Essas atividades são uma parte muito importante de quem eu sou. Elas ensinam foco, coragem e controle. O boxe e as artes marciais, por exemplo, exigem disciplina mental e respeito pelas capacidades do seu corpo. Já o rapel te empurra para fora da zona de conforto e te lembra de que o medo pode ser transformado em força. Todas essas experiências influenciam a forma como eu me movimento, como mantenho a postura e como enfrento desafios na minha carreira. Elas me permitem levar ao meu trabalho uma sensação de confiança e autenticidade que vai além de posar — isso se torna uma forma de expressão.

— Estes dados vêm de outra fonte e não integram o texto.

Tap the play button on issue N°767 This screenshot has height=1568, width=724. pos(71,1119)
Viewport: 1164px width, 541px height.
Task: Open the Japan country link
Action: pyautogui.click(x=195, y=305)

Você desafia a imagem mais tradicional associada ao universo da moda. Em sua visão, como o conceito de beleza vem mudando nos últimos anos?
A beleza hoje é muito mais inclusiva e multidimensional. Ela já não é mais definida por uma única aparência, mas por personalidade, energia e individualidade. A indústria está reconhecendo cada vez mais que força, inteligência e caráter também fazem parte da beleza. Acho que as pessoas se sentem atraídas pela autenticidade agora mais do que nunca. O mais inspirador é ver mulheres abraçando qualidades que antes pareciam incomuns e percebendo que justamente a singularidade é a maior vantagem delas.

Para você, o preparo físico parece estar muito mais ligado à força e ao autodesenvolvimento do que apenas à estética. Quando essa visão passou a fazer parte da sua vida?
Minha visão sobre condicionamento físico evoluiu quando comecei a treinar para performance, e não para aparência. O treino de força, o boxe e as artes marciais me ajudaram a entender do que o meu corpo é capaz, e essa percepção muda tudo. O condicionamento físico se tornou uma forma de construir disciplina, clareza mental e resiliência. É muito poderoso sentir-se forte e capaz, e essa confiança naturalmente se traduz em todos os aspectos da vida. Para mim, o objetivo é sempre o progresso — me tornar mais forte, mais focada e mais equilibrada com o tempo. Embora isso ainda seja desafiador.
Além da carreira, você também apoia causas importantes, como a National Park Rescue Organization e a Keen Los Angeles. O que motiva esse envolvimento com ações sociais?
Retribuir é muito importante, porque o sucesso se torna mais significativo quando gera um impacto positivo para além de você mesma. Eu me sinto grata pelas oportunidades que tive e acredito que é importante usar a visibilidade para apoiar causas que façam a diferença. Até pequenas contribuições podem inspirar conscientização e encorajar outras pessoas a participarem. Por exemplo, quando faço trabalho voluntário com crianças com deficiência, isso me devolve muito. A alegria delas se torna a minha, e a sensação que você tem ao vê-las sorrir é incrível. Nenhum dinheiro no mundo pode te dar isso.

Ao olhar para sua trajetória até aqui, que mensagem você mais gostaria de deixar para jovens mulheres que querem seguir seus sonhos sem se limitar aos padrões impostos?
Permaneçam sempre fiéis a si mesmas e nunca percam de vista de onde vieram. Tudo o que vocês vivem — os desafios, os sacrifícios, as pequenas vitórias — molda sua força e seu caráter. É importante manter os pés no chão, valorizar cada oportunidade e nunca tomar nada como garantido. Sucesso não é apenas alcançar um objetivo, mas também quem você se torna ao longo do caminho.
Sempre haverá expectativas e opiniões, mas a individualidade é o seu maior poder. Quando você permanece autêntica, trabalha duro e continua crescendo, você cria o seu próprio caminho em vez de seguir a definição de sucesso de outra pessoa. Permaneça humilde, focada, e lembre-se de que elegância não está apenas na aparência — ela também está na confiança, na resiliência e na capacidade de permanecer gentil e grata, não importa o quão longe você chegue.